También fueron aplaudidos los títeres del grupo salteño «La faranda», que ofreció la enésima adaptación del Martín Fierro, con un didactismo exacerbado que los llevó a poner una «carita» de Sarmiento para dejar clara su postura frente al polémico prócer. Si bien aclaraban que era una obra de títeres para adultos, el tono muchas veces resultó pueril. Lo mejor llegó luego de la obra, donde los dos titiriteros mostraban su indiscutible habilidad para manipular a los más de veinte simpáticos personajes, mientras son ellos quienes en vivo los dotan de voz y vida.

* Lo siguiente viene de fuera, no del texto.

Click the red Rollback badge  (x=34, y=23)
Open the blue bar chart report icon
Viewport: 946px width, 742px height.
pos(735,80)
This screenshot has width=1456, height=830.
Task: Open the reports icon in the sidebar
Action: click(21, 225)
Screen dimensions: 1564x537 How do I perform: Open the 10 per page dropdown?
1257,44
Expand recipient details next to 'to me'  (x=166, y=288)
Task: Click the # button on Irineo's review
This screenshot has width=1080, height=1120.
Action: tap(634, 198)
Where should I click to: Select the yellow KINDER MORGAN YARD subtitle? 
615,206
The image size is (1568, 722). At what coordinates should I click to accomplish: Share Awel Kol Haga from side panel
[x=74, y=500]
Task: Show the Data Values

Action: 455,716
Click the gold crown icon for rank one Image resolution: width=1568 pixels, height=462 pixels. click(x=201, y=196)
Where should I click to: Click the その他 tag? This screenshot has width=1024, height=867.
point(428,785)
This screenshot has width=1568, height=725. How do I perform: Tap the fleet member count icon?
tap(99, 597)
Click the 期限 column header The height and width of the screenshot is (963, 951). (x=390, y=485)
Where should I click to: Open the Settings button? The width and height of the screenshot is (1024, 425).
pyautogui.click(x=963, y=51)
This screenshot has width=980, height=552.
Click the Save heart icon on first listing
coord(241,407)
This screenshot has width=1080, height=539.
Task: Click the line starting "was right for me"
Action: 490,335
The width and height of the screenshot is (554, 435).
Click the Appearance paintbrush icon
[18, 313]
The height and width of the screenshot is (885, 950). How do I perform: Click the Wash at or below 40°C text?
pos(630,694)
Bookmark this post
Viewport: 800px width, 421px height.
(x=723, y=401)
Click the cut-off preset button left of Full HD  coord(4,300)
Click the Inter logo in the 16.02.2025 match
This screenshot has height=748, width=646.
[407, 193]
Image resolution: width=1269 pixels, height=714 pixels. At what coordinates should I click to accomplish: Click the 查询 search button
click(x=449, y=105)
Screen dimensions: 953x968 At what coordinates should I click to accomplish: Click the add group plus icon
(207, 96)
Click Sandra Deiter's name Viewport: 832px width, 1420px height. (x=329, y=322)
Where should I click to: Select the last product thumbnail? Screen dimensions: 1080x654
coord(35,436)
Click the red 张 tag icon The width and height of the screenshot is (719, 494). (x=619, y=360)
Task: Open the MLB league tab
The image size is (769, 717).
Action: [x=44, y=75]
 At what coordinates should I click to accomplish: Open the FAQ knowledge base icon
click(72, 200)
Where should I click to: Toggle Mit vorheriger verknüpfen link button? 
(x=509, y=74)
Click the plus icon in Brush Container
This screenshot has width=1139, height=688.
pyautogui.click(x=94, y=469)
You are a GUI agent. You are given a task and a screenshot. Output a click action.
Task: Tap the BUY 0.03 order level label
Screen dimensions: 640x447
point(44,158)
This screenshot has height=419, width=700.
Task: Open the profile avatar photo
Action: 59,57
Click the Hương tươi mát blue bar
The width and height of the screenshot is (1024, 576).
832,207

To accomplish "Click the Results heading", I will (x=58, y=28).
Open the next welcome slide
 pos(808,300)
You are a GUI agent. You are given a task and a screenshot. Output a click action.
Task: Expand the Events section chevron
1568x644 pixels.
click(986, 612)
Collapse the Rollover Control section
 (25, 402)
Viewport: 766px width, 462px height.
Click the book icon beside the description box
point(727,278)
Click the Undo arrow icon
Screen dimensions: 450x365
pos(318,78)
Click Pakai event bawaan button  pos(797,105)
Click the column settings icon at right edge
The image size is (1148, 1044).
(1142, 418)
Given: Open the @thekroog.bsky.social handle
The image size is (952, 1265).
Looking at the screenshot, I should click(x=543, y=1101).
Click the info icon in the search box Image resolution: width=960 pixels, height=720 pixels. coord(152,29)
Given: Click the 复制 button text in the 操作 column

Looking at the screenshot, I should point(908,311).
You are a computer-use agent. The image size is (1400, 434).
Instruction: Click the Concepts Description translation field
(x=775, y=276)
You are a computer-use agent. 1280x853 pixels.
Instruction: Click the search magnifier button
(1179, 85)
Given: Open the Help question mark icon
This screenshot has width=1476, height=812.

Más pedagogía hubo la noche anterior con el boliviano César Brie, y su recreación -algo extensa por cierto- de la vida del artista y político boliviano Marcelo Quiroga Santa Cruz en «Otra vez Marcelo». Resultó uno de los espectáculos más ovacionados por el público. A
La del sábado fue la noche más circense, con un público predominantemente familiar, en la misma carpa que el domingo a la madrugada vibró al ritmo de la electrónica para la «rave» de cierre. Brilló allí el luthier y showman rosarino Salvador Trapani con su espectáculo «La Royalle», que bien podría presentarse en cualquier teatro de Buenos Aires pues se inscribe en los hoy tan vigentes «varieté» y «stand up». Trapani tiene un buen manejo del público, al que cautiva extrayendo sonidos de los instrumentos más raros que se puedan imaginar, y que él mismo crea. Por ejemplo, con el «charangüí», un charango confeccionado con una lata de yerba y la «grifería» (campanas de grifos), tocó «Memories» de «Cats», con el «serrucho musical» ofreció «Adiós Nonino», la «maltería» (barriles de cerveza) deparó un momento tribal, y al cierre un desopilante vals, con conchas marinas y sorbetes.